● **Problem details**
Instruction for the entries that follow: retype exactly the lines from the line with "Accessibility (402, 2423)" to the line with "MYER one Card Linked T&Cs", both included, and omit all others.
**********
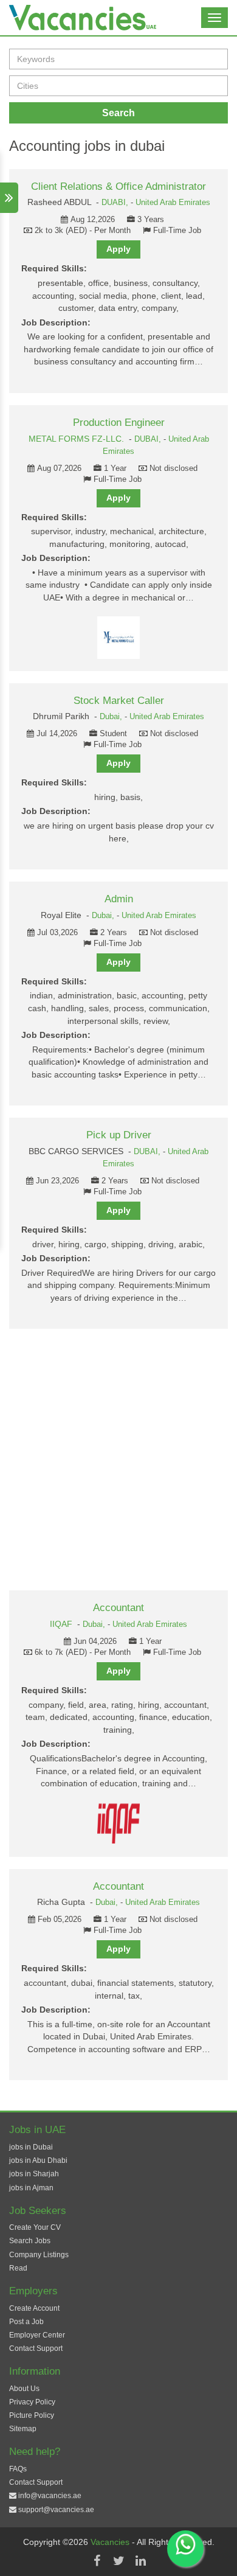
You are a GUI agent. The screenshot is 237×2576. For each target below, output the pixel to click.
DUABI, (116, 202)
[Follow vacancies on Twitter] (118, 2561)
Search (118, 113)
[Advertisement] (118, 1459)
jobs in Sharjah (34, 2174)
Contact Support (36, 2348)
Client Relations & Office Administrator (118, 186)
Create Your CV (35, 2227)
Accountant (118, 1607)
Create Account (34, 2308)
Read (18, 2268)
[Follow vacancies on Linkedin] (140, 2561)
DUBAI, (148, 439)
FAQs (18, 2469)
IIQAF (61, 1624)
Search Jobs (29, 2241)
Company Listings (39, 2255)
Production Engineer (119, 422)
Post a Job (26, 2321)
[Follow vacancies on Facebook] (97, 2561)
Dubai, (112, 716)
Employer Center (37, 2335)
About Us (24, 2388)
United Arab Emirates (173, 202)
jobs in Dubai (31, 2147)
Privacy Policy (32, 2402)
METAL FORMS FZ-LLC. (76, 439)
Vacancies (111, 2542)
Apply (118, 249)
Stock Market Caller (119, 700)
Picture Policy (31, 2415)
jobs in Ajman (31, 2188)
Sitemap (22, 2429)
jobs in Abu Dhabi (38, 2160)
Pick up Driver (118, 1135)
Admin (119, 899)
**********
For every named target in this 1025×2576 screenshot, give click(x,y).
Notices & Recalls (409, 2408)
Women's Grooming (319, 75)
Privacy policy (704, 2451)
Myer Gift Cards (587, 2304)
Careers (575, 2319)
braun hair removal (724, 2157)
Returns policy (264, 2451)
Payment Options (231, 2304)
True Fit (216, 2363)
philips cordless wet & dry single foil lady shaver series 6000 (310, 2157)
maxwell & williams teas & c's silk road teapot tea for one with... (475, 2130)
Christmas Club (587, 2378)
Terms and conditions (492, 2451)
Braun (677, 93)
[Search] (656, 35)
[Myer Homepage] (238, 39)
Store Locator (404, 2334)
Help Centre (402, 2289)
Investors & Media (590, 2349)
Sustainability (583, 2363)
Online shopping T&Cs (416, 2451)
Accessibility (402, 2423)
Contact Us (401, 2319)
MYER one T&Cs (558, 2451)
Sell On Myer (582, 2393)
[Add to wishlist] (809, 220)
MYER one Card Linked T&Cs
**********
● **Solution**
Accessibility (402, 2423)
Contact Us (401, 2319)
MYER one T&Cs (558, 2451)
Sell On Myer (582, 2393)
[Add to wishlist] (809, 220)
MYER one Card Linked T&Cs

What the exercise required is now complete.